TASK STATEMENT: Only the lines from the start of the data to the line containing "Select the 7 May 12:30 time label", both included, should be output, exactly and without pictures.

Saved entries:
****************
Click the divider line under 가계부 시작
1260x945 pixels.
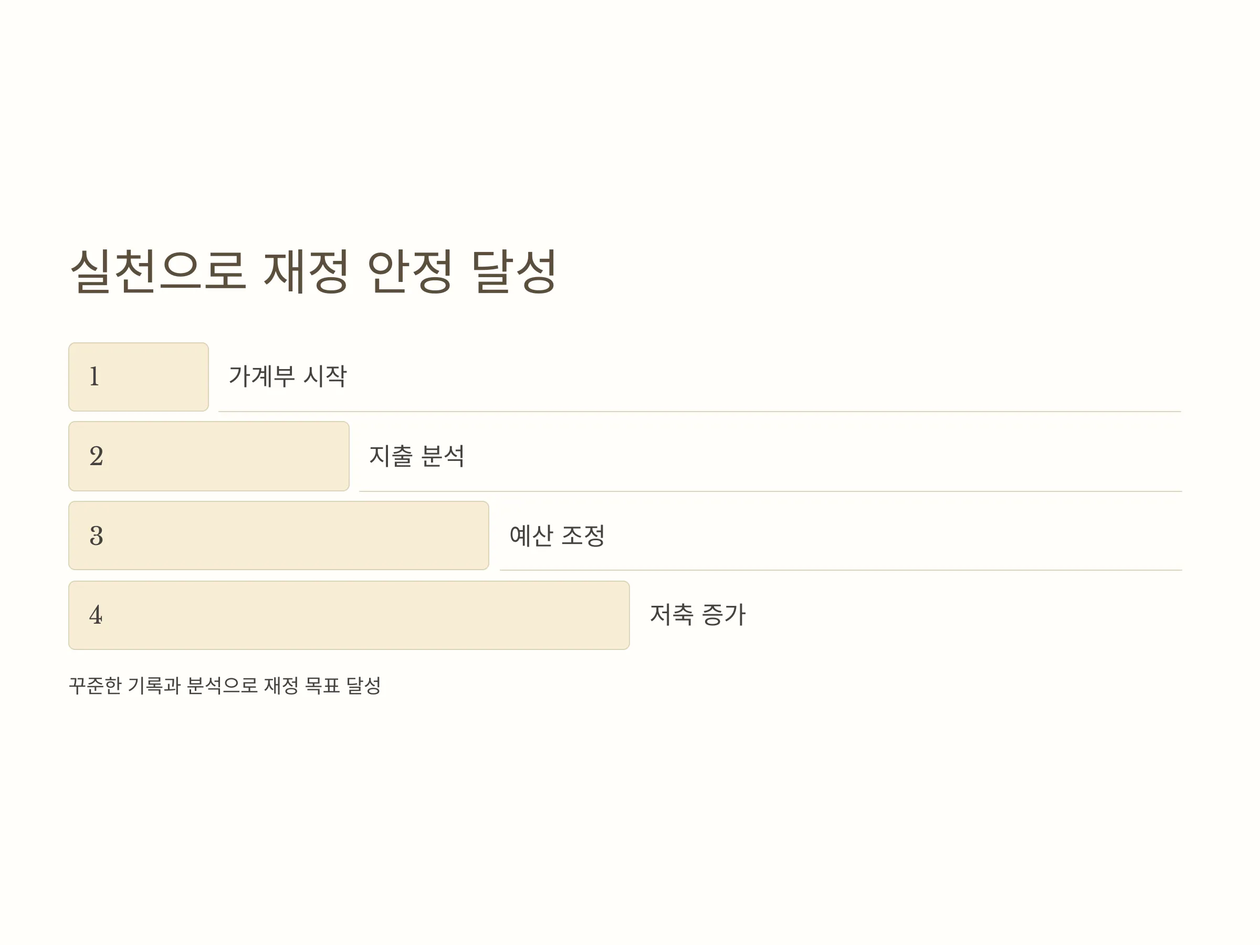(699, 411)
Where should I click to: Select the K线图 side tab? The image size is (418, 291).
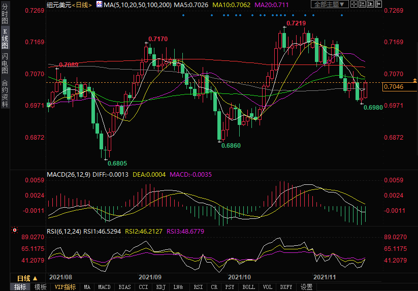tap(5, 40)
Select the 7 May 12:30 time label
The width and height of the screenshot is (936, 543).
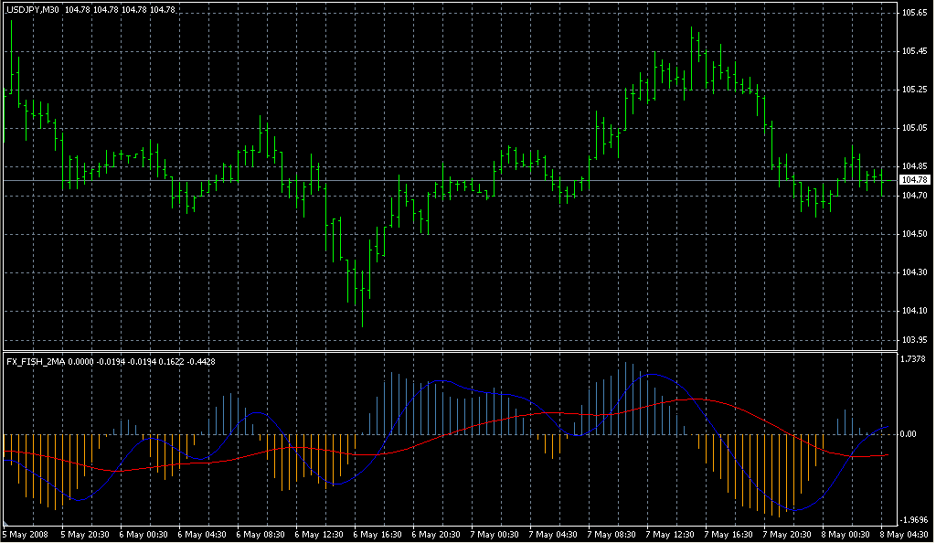point(670,534)
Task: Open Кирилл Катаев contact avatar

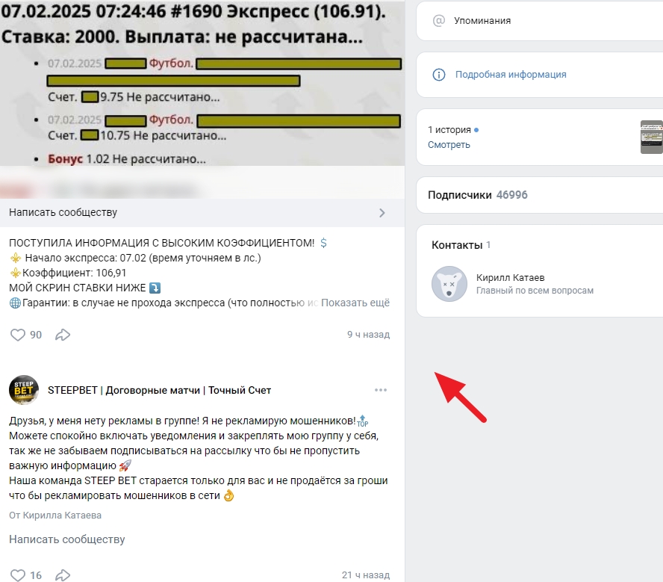Action: (x=449, y=284)
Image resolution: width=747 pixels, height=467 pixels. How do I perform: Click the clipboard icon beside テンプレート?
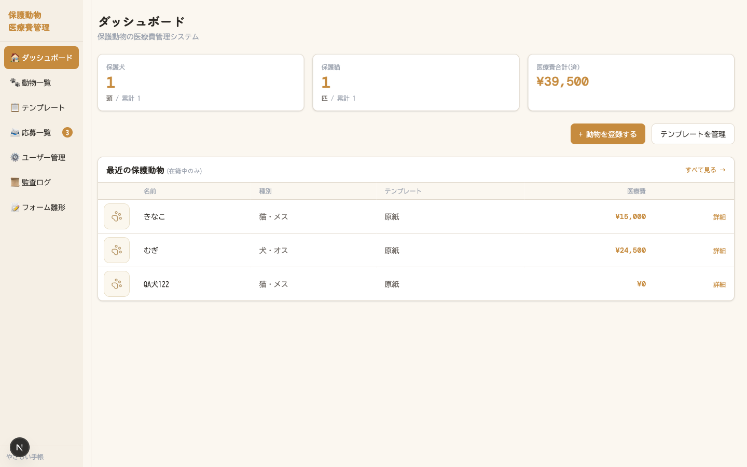pos(15,107)
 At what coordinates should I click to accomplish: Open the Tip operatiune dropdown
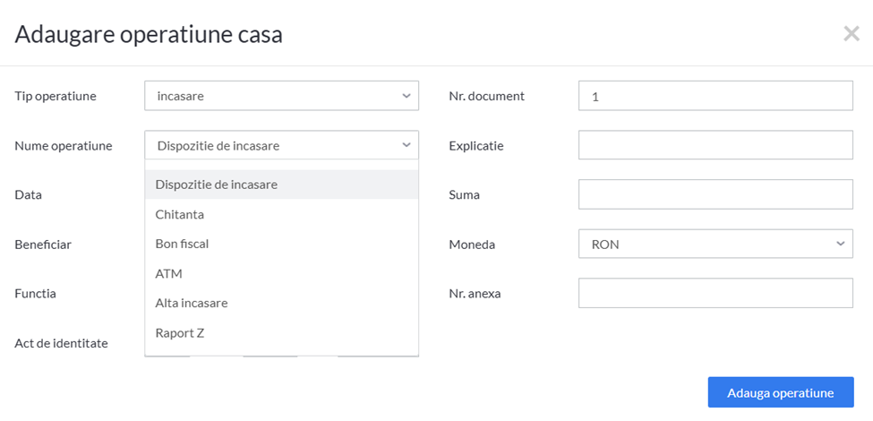(x=281, y=96)
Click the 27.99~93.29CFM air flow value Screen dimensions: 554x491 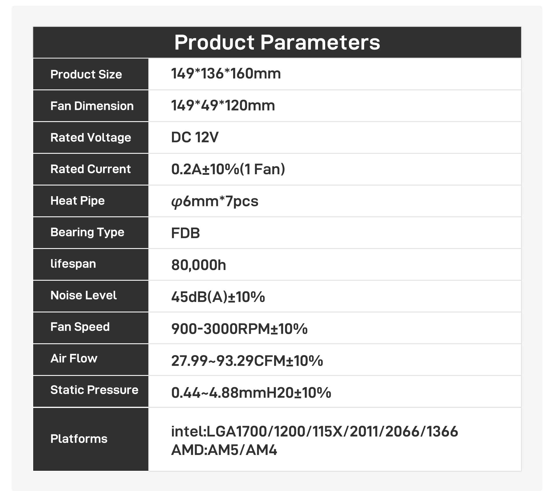(247, 361)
****************
ANSWER BOX:
Click the divider line under 가계부 시작
1260x945 pixels.
(699, 411)
Where should I click to: Select the K线图 side tab? The image size is (418, 291).
tap(5, 40)
Select the 7 May 12:30 time label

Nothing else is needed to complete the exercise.